Problem statement >> Your task is to set down the records below again, exactly.

===== Stored data =====

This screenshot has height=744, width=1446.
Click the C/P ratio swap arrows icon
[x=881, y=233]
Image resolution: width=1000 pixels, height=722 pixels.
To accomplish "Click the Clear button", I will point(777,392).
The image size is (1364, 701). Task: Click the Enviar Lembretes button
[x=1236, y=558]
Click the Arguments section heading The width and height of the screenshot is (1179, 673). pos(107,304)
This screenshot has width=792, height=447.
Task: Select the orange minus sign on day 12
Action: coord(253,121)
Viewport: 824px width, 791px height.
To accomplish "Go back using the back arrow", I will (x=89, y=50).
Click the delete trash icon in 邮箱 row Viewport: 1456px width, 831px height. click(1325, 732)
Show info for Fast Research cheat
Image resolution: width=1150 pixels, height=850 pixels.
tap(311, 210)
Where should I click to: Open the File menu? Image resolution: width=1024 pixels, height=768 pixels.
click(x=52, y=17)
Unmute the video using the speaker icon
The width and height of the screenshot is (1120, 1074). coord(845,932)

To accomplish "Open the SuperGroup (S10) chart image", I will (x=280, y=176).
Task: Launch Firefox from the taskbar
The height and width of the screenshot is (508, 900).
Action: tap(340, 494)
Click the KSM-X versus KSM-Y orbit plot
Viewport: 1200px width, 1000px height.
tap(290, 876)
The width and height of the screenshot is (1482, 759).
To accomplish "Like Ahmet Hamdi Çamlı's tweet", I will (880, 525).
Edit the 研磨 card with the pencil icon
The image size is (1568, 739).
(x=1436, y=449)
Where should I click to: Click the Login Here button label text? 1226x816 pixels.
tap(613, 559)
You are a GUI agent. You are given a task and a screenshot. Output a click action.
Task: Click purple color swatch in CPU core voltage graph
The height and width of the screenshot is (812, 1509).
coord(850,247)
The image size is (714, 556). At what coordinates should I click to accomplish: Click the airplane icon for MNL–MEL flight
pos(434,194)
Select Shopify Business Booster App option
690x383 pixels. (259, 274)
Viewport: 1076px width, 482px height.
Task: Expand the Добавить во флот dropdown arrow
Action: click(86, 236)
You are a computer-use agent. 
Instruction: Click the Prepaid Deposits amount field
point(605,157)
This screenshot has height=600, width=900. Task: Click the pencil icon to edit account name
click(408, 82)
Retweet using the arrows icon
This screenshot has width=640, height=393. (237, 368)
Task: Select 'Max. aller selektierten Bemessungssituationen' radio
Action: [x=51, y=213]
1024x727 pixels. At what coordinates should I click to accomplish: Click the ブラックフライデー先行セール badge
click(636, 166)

=====

Output >>
This screenshot has height=744, width=1446.
Click the C/P ratio swap arrows icon
[x=881, y=233]
Image resolution: width=1000 pixels, height=722 pixels.
To accomplish "Click the Clear button", I will point(777,392).
The image size is (1364, 701). Task: Click the Enviar Lembretes button
[x=1236, y=558]
Click the Arguments section heading The width and height of the screenshot is (1179, 673). pos(107,304)
This screenshot has width=792, height=447.
Task: Select the orange minus sign on day 12
Action: coord(253,121)
Viewport: 824px width, 791px height.
To accomplish "Go back using the back arrow", I will (x=89, y=50).
Click the delete trash icon in 邮箱 row Viewport: 1456px width, 831px height. click(1325, 732)
Show info for Fast Research cheat
Image resolution: width=1150 pixels, height=850 pixels.
tap(311, 210)
Where should I click to: Open the File menu? Image resolution: width=1024 pixels, height=768 pixels.
click(x=52, y=17)
Unmute the video using the speaker icon
The width and height of the screenshot is (1120, 1074). coord(845,932)

To accomplish "Open the SuperGroup (S10) chart image", I will (x=280, y=176).
Task: Launch Firefox from the taskbar
The height and width of the screenshot is (508, 900).
Action: tap(340, 494)
Click the KSM-X versus KSM-Y orbit plot
Viewport: 1200px width, 1000px height.
tap(290, 876)
The width and height of the screenshot is (1482, 759).
To accomplish "Like Ahmet Hamdi Çamlı's tweet", I will (880, 525).
Edit the 研磨 card with the pencil icon
The image size is (1568, 739).
(x=1436, y=449)
Where should I click to: Click the Login Here button label text? 1226x816 pixels.
tap(613, 559)
You are a GUI agent. You are given a task and a screenshot. Output a click action.
Task: Click purple color swatch in CPU core voltage graph
The height and width of the screenshot is (812, 1509).
coord(850,247)
The image size is (714, 556). At what coordinates should I click to accomplish: Click the airplane icon for MNL–MEL flight
pos(434,194)
Select Shopify Business Booster App option
690x383 pixels. (259, 274)
Viewport: 1076px width, 482px height.
Task: Expand the Добавить во флот dropdown arrow
Action: click(86, 236)
You are a computer-use agent. 
Instruction: Click the Prepaid Deposits amount field
point(605,157)
This screenshot has height=600, width=900. Task: Click the pencil icon to edit account name
click(408, 82)
Retweet using the arrows icon
This screenshot has width=640, height=393. (237, 368)
Task: Select 'Max. aller selektierten Bemessungssituationen' radio
Action: [x=51, y=213]
1024x727 pixels. At what coordinates should I click to accomplish: Click the ブラックフライデー先行セール badge
click(636, 166)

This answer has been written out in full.